PROBLEM DESCRIPTION
Extract the first line through the line containing "Task: Select the 'в" from the listing below, exactly as written.

DATA SHOWN
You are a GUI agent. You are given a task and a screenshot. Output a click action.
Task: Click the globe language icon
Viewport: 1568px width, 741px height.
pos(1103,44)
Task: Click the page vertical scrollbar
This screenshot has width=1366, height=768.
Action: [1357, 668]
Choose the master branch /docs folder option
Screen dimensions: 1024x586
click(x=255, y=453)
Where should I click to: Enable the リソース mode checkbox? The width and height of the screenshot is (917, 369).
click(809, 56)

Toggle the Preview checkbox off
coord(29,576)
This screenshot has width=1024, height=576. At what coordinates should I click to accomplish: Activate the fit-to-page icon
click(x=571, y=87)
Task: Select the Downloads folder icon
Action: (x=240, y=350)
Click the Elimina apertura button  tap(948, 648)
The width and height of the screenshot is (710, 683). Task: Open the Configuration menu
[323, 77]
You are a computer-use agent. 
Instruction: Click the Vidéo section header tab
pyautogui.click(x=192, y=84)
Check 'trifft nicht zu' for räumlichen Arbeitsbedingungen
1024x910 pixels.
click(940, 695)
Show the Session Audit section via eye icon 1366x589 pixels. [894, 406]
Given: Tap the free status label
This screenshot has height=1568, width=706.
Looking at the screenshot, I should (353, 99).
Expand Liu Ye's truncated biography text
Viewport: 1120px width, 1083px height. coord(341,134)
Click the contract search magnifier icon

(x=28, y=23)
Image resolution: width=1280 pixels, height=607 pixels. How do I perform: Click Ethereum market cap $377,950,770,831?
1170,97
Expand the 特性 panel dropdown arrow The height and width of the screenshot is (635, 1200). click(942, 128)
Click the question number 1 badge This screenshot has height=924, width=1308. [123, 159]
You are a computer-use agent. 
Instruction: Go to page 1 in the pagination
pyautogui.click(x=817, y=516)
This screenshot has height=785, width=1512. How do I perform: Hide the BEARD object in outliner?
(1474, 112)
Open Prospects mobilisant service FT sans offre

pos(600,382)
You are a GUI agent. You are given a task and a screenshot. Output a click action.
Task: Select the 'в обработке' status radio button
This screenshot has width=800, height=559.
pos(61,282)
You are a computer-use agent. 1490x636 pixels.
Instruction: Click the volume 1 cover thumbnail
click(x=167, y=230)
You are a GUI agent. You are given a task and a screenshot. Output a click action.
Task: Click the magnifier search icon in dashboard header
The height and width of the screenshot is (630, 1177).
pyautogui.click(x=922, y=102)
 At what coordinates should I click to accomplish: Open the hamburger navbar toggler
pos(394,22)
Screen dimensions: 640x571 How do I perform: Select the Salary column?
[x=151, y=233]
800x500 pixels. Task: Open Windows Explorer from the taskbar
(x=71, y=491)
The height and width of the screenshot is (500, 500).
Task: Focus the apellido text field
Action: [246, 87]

OUTPUT FOR THIS EXERCISE
You are a GUI agent. You are given a task and a screenshot. Output a click action.
Task: Click the globe language icon
Viewport: 1568px width, 741px height.
pos(1103,44)
Task: Click the page vertical scrollbar
This screenshot has width=1366, height=768.
Action: [1357, 668]
Choose the master branch /docs folder option
Screen dimensions: 1024x586
click(x=255, y=453)
Where should I click to: Enable the リソース mode checkbox? The width and height of the screenshot is (917, 369).
click(809, 56)

Toggle the Preview checkbox off
coord(29,576)
This screenshot has width=1024, height=576. At what coordinates should I click to accomplish: Activate the fit-to-page icon
click(x=571, y=87)
Task: Select the Downloads folder icon
Action: (x=240, y=350)
Click the Elimina apertura button  tap(948, 648)
The width and height of the screenshot is (710, 683). Task: Open the Configuration menu
[323, 77]
You are a computer-use agent. 
Instruction: Click the Vidéo section header tab
pyautogui.click(x=192, y=84)
Check 'trifft nicht zu' for räumlichen Arbeitsbedingungen
1024x910 pixels.
click(940, 695)
Show the Session Audit section via eye icon 1366x589 pixels. [894, 406]
Given: Tap the free status label
This screenshot has height=1568, width=706.
Looking at the screenshot, I should (353, 99).
Expand Liu Ye's truncated biography text
Viewport: 1120px width, 1083px height. coord(341,134)
Click the contract search magnifier icon

(x=28, y=23)
Image resolution: width=1280 pixels, height=607 pixels. How do I perform: Click Ethereum market cap $377,950,770,831?
1170,97
Expand the 特性 panel dropdown arrow The height and width of the screenshot is (635, 1200). click(942, 128)
Click the question number 1 badge This screenshot has height=924, width=1308. [123, 159]
You are a computer-use agent. 
Instruction: Go to page 1 in the pagination
pyautogui.click(x=817, y=516)
This screenshot has height=785, width=1512. How do I perform: Hide the BEARD object in outliner?
(1474, 112)
Open Prospects mobilisant service FT sans offre

pos(600,382)
You are a GUI agent. You are given a task and a screenshot. Output a click action.
Task: Select the 'в обработке' status radio button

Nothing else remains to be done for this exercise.